- [Description of the task] Exactly as written, transcribe each record below.

---------- Data for analysis

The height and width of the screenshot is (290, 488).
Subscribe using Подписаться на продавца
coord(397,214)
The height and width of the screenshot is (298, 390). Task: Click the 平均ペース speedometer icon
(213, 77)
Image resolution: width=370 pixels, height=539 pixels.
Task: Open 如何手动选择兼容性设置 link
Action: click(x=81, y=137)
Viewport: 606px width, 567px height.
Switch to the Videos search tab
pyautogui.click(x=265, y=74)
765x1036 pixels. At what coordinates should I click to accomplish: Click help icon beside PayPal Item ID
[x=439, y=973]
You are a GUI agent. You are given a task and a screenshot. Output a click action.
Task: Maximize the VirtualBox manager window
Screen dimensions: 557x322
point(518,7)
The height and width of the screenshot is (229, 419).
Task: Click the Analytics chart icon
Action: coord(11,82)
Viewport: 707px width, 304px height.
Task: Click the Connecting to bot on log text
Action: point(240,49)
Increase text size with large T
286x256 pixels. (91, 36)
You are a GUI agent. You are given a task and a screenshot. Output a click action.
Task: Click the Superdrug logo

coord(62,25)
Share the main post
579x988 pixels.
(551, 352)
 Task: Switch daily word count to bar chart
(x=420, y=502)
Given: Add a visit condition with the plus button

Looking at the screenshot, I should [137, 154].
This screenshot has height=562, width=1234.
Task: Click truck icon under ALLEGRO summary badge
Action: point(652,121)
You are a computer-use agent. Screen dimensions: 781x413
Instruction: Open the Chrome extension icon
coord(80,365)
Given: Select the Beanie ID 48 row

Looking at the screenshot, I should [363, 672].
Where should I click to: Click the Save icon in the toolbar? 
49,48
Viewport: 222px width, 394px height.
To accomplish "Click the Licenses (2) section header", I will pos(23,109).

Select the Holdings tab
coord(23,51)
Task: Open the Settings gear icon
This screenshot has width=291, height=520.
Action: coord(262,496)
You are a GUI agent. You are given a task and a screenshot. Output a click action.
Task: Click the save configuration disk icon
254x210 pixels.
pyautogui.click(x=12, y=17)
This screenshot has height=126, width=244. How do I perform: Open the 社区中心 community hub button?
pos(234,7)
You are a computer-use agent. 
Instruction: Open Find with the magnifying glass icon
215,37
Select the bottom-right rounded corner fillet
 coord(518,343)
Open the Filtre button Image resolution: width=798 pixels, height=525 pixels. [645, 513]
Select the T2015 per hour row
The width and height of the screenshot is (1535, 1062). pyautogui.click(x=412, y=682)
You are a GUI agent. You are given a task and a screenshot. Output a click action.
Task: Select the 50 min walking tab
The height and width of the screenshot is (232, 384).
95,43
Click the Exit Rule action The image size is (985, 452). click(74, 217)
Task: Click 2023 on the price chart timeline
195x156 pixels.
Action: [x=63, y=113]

--------------------

- [Result of the exercise]
The height and width of the screenshot is (290, 488).
Subscribe using Подписаться на продавца
coord(397,214)
The height and width of the screenshot is (298, 390). Task: Click the 平均ペース speedometer icon
(213, 77)
Image resolution: width=370 pixels, height=539 pixels.
Task: Open 如何手动选择兼容性设置 link
Action: click(x=81, y=137)
Viewport: 606px width, 567px height.
Switch to the Videos search tab
pyautogui.click(x=265, y=74)
765x1036 pixels. At what coordinates should I click to accomplish: Click help icon beside PayPal Item ID
[x=439, y=973]
You are a GUI agent. You are given a task and a screenshot. Output a click action.
Task: Maximize the VirtualBox manager window
Screen dimensions: 557x322
point(518,7)
The height and width of the screenshot is (229, 419).
Task: Click the Analytics chart icon
Action: coord(11,82)
Viewport: 707px width, 304px height.
Task: Click the Connecting to bot on log text
Action: point(240,49)
Increase text size with large T
286x256 pixels. (91, 36)
You are a GUI agent. You are given a task and a screenshot. Output a click action.
Task: Click the Superdrug logo

coord(62,25)
Share the main post
579x988 pixels.
(551, 352)
 Task: Switch daily word count to bar chart
(x=420, y=502)
Given: Add a visit condition with the plus button

Looking at the screenshot, I should [137, 154].
This screenshot has height=562, width=1234.
Task: Click truck icon under ALLEGRO summary badge
Action: point(652,121)
You are a computer-use agent. Screen dimensions: 781x413
Instruction: Open the Chrome extension icon
coord(80,365)
Given: Select the Beanie ID 48 row

Looking at the screenshot, I should [363, 672].
Where should I click to: Click the Save icon in the toolbar? 
49,48
Viewport: 222px width, 394px height.
To accomplish "Click the Licenses (2) section header", I will pos(23,109).

Select the Holdings tab
coord(23,51)
Task: Open the Settings gear icon
This screenshot has width=291, height=520.
Action: coord(262,496)
You are a GUI agent. You are given a task and a screenshot. Output a click action.
Task: Click the save configuration disk icon
254x210 pixels.
pyautogui.click(x=12, y=17)
This screenshot has height=126, width=244. How do I perform: Open the 社区中心 community hub button?
pos(234,7)
You are a computer-use agent. 
Instruction: Open Find with the magnifying glass icon
215,37
Select the bottom-right rounded corner fillet
 coord(518,343)
Open the Filtre button Image resolution: width=798 pixels, height=525 pixels. [645, 513]
Select the T2015 per hour row
The width and height of the screenshot is (1535, 1062). pyautogui.click(x=412, y=682)
You are a GUI agent. You are given a task and a screenshot. Output a click action.
Task: Select the 50 min walking tab
The height and width of the screenshot is (232, 384).
95,43
Click the Exit Rule action The image size is (985, 452). click(74, 217)
Task: Click 2023 on the price chart timeline
195x156 pixels.
Action: [x=63, y=113]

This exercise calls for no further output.